In 1996 she had made a trip to Portland to see where Ford was from, and get a sense of how he grew up and what shaped him. Laine was “appalled” to find there was no monument or plaque anywhere in the city honoring him, she told me when I was writing about the Ford statue in 1998.

Laine contacted the city’s mayor at the time, Philip J. Dawson, and offered to donate money to the city for a Ford statue. Sites and designs were studied and New York City sculptor George Kelly was hired. The site chosen was a small piece of city-owned land on the edge of the city’s Old Port, at the corner of Pleasant, York and Center streets. Neither Laine, who died in  2019, nor Kelly would say exactly how much the statue cost, but it was estimated in 1998 to be about $250,000.

The 10-foot-high bronze statue depicts Ford with his customary wide-brimmed hat and pipe, sitting on a director’s chair. The statue site is in Gorham’s Corner, an area where Irish immigrants settled and where Ford’s father ran a bar. The Ford statue is positioned so that the director is gazing across the street at where his father’s pub once stood.

..............................

Exercise 1: Output the passage on the Ford statue in Portland exactly as it appears, from its first sentence to its last.

Items:
..............................

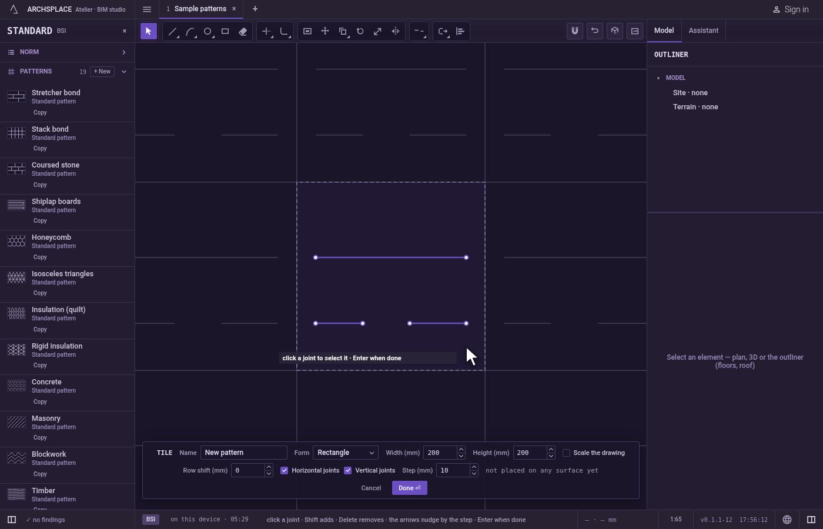Select the Line drawing tool

[172, 32]
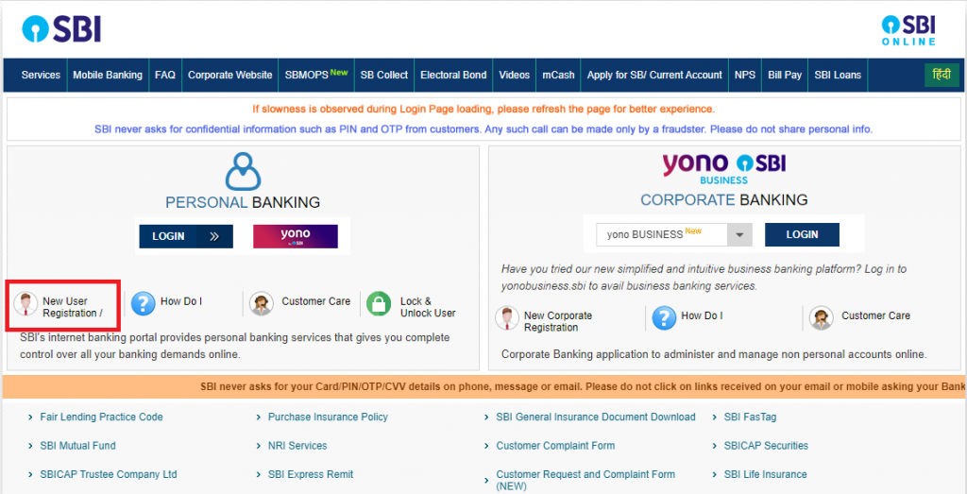This screenshot has height=494, width=967.
Task: Click the corporate Customer Care agent icon
Action: [x=822, y=318]
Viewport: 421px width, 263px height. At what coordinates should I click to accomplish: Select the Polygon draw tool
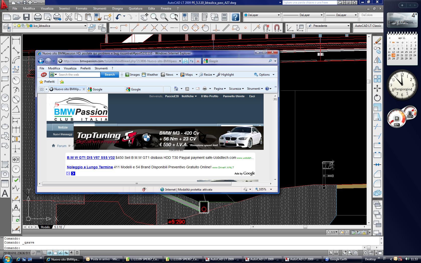pyautogui.click(x=5, y=69)
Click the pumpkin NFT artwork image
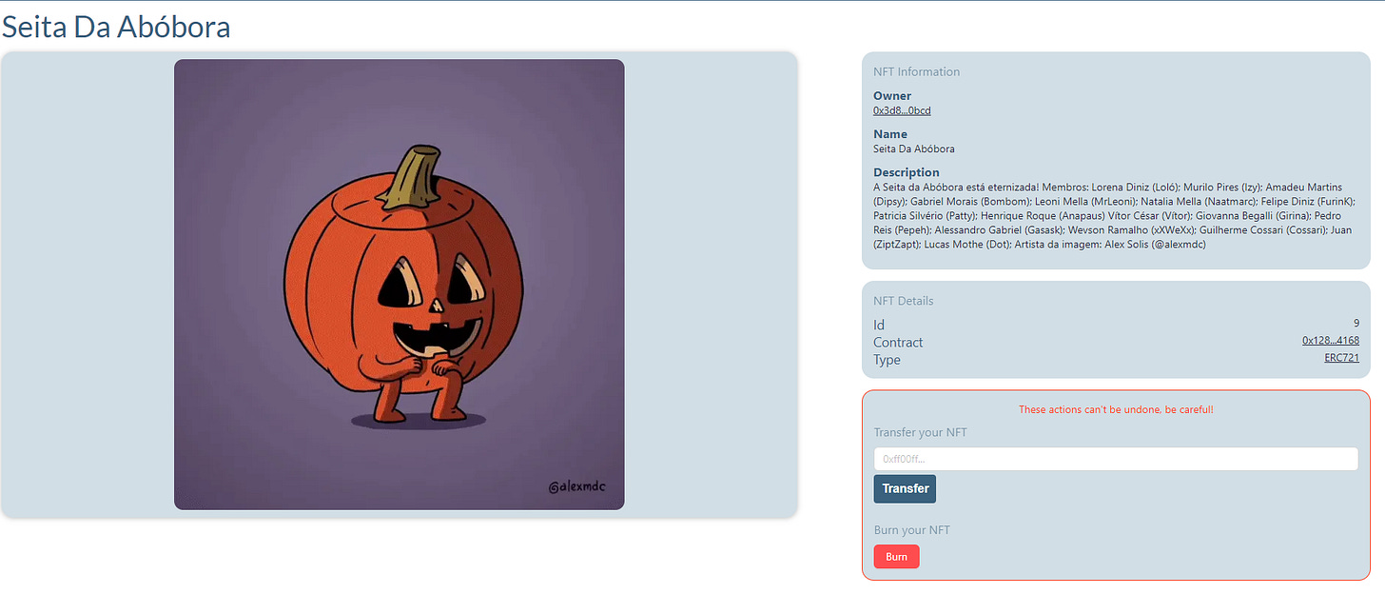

..............................

Exercise 2: Return every line of the entries that follow the Ford statue passage, copying each one precisely, and omit the pictures from your answer.

Written solution 1:
In 1996 she had made a trip to Portland to see where Ford was from, and get a sense of how he grew up and what shaped him. Laine was “appalled” to find there was no monument or plaque anywhere in the city honoring him, she told me when I was writing about the Ford statue in 1998.

Laine contacted the city’s mayor at the time, Philip J. Dawson, and offered to donate money to the city for a Ford statue. Sites and designs were studied and New York City sculptor George Kelly was hired. The site chosen was a small piece of city-owned land on the edge of the city’s Old Port, at the corner of Pleasant, York and Center streets. Neither Laine, who died in  2019, nor Kelly would say exactly how much the statue cost, but it was estimated in 1998 to be about $250,000.

The 10-foot-high bronze statue depicts Ford with his customary wide-brimmed hat and pipe, sitting on a director’s chair. The statue site is in Gorham’s Corner, an area where Irish immigrants settled and where Ford’s father ran a bar. The Ford statue is positioned so that the director is gazing across the street at where his father’s pub once stood.

Written solution 2:
Select the Line drawing tool

[172, 32]
This screenshot has height=494, width=967.
Task: Click the corporate Customer Care agent icon
Action: [x=822, y=318]
Viewport: 421px width, 263px height. At what coordinates should I click to accomplish: Select the Polygon draw tool
pyautogui.click(x=5, y=69)
Click the pumpkin NFT artwork image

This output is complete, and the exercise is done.